The comments put us in something of an odd spot. Robinhood says it went public because it was ready. And our read of the markets is that it’s a healthy and appealing time for high-growth tech companies with a history of losses to go public. And yet the company is underwater — and it doesn’t appear it will regain much ground today, if any.

Why isn’t Robinhood doing better given those two points? Yesterday we outlined two ideas:

  • Robinhood limited unserved retail demand by making some IPO shares available to its own user base, possibly skewing its supply/demand curve at the start of trading.
  • Robinhood’s warnings that it expects a smaller Q3 2021 revenue result than what it posted in Q2 2021 may have spooked some investors.

These are obvious and easy to understand. Let’s expand our list with a few other ideas regarding why Robinhood may simply be worth a little less than some anticipated:

  • Robinhood has interesting revenue concentration issues: Robinhood makes lots of money from payment for order flow (PFOF), which depends on a handful of market-makers for incomes. Citadel Securities is the most important of these in revenue terms and is generating more revenue as a portion of Robinhood’s top line over time (29% to 34% from the end of 2019 to the end of 2020). Robinhood also generates a large portion of its PFOF revenues from options trading activity, something that a minority of its users generate. Revenue concentration hinging on both partner (market makers) and generation (options traders) risks could have weighed on investor enthusiasm.
  • Seasonality in revenue is not entirely clear: Robinhood mentioned seasonality a number of times in its final S-1/A filing, partially in reference to its expectation that its revenue in Q3 2021 will be “lower” than what it posted in Q2 2021 “as a result of decreased levels of trading activity relative to the record highs in trading activity, particularly in cryptocurrencies, during the three months ended June 30, 2021, and expected seasonality.” The company disclosed that seasonality will matter in other places, but is anyone really sure that they know how seasonal Robinhood’s revenue will prove? Uncertainty is a valuation decreaser.
  • And then there was this news item relating to the CEO of Robinhood from earlier in the week. That’s not a headline that you want if you are about to go public.

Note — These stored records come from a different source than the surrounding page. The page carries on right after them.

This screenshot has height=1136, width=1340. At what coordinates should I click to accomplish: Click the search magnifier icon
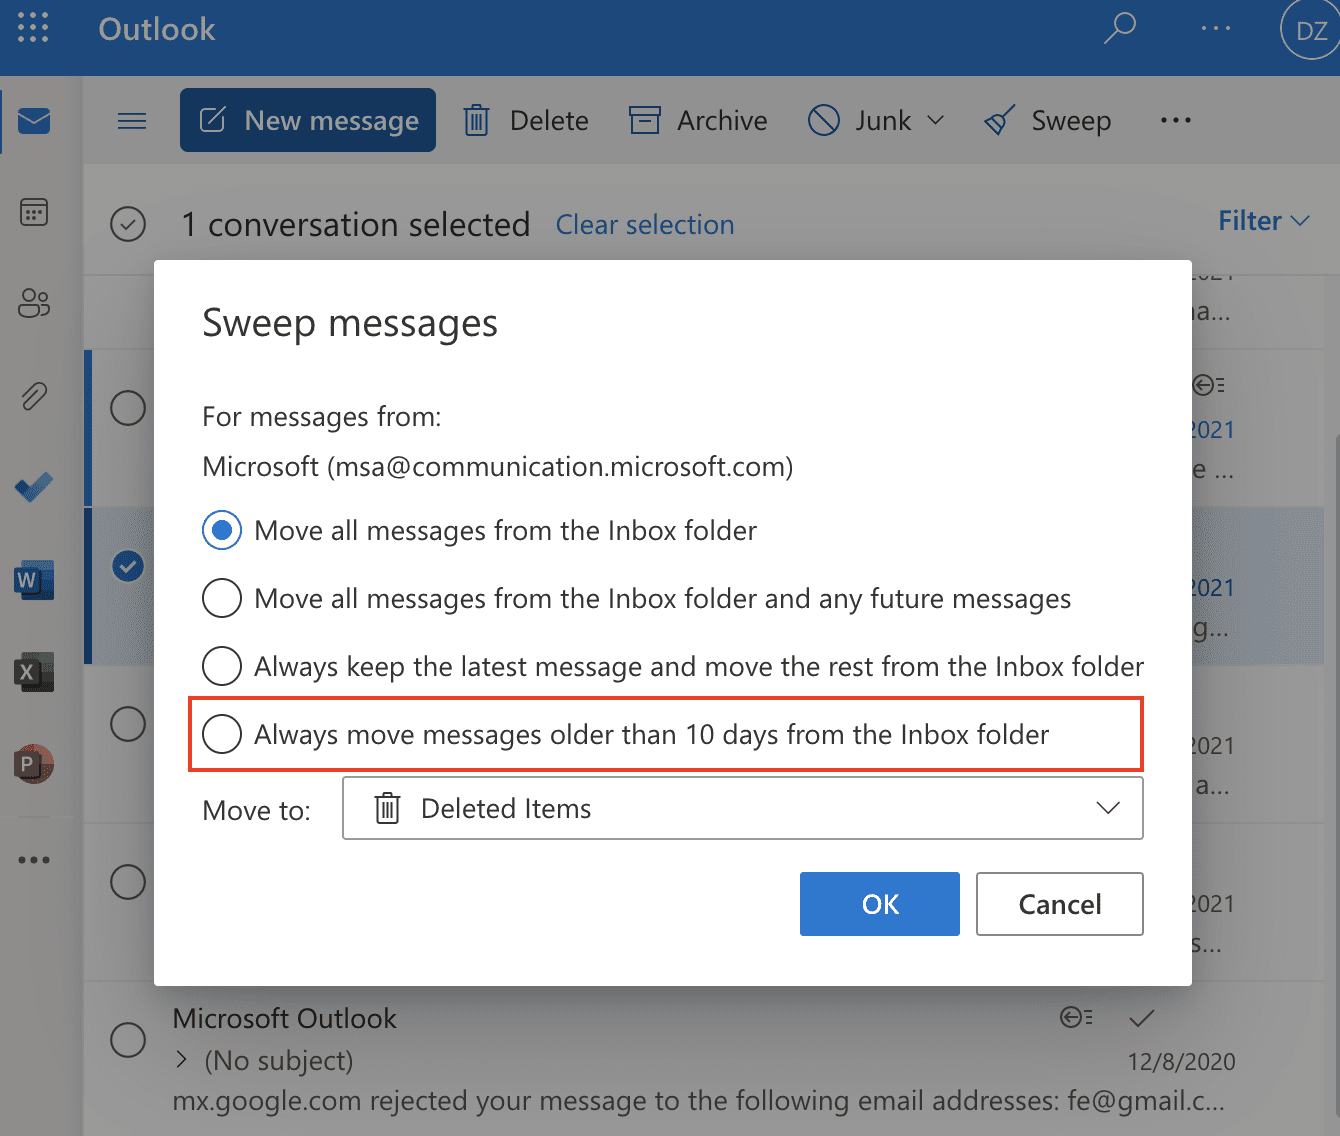(x=1119, y=28)
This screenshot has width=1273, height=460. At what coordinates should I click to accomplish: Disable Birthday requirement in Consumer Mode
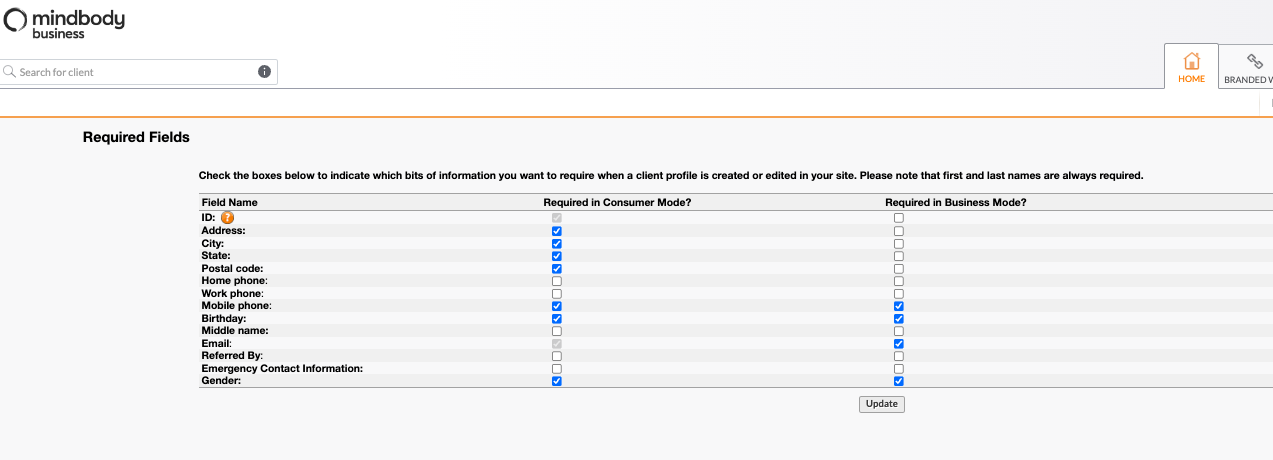coord(557,319)

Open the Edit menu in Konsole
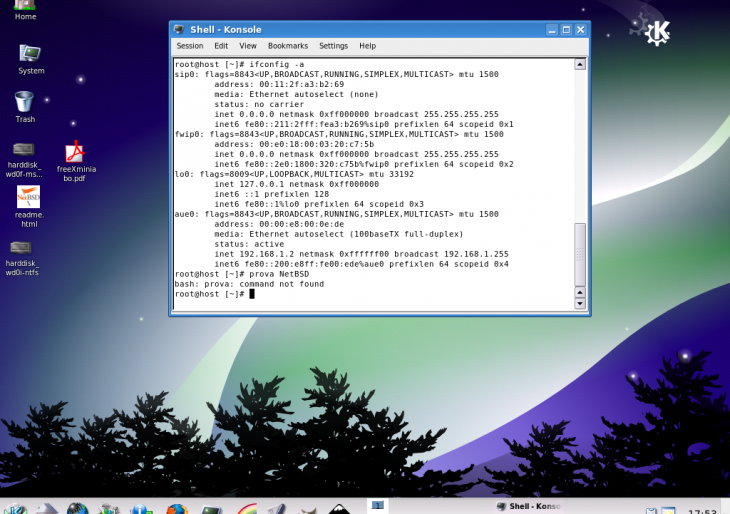(221, 46)
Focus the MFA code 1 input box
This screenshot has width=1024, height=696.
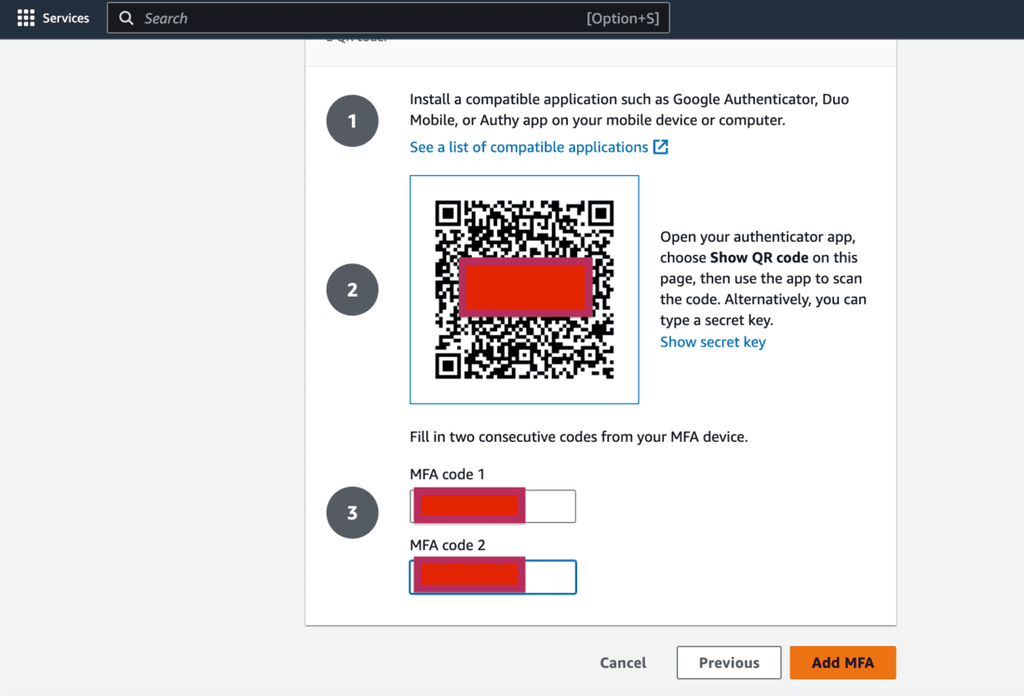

There is no single answer as to why Robinhood is not performing better in its first trading days. It’s probably a mix of things that we mentioned above, and more.

Now, impacts. Robinhood’s IPO miss may have an effect on the larger startup world that we care about:

  • For eToro, another consumer-focused exchange going public via a SPAC, Robinhood’s early trading stumbles are bearish.
  • For other trading-focused startups, Robinhood’s declines are not good news. Public, to pick one, has raised oodles of capital in recent months, but now will have to secure future funds in the wake of its rival’s IPO price dipping underwater.

Perhaps we should have been less surprised by the company’s early trading. Coinbase is not only miles off of its post-direct listing highs, but is also under its reference price set during its public debut. And Coinbase is a consumer-facing firm, for the most part, generating a large portion of its income from trading activity. So, the same seasonality that Robinhood warned about is likely present in street expectations for Coinbase’s growth curve.

We’ve also seen tech companies take a haircut this week for missed growth. Amazon opened 7.5% lower today after missing revenue expansion expectations. Slowing growth is not popular, which could have further dampened Robinhood’s debut.

Robinhood is in no danger today; it has billions of dollars more in capital to work with, the same product lineup as before, is in a stronger position today than it was last week, and is worth more. But still, losing ground post-debut is Not Great.

  1. In case you wanted the reasons why, it’s a mix of wanting the IPO to appear small compared to their company’s future, and to indicate to the investing world that they are a mature firm ready to take on public life. CEOs will regularly tell you that they don’t know where their stock is during its early trading. I have taken up telling CEOs, tongue-in-cheek, what their share price is at the end of IPO chats to save them from having to pretend not to know.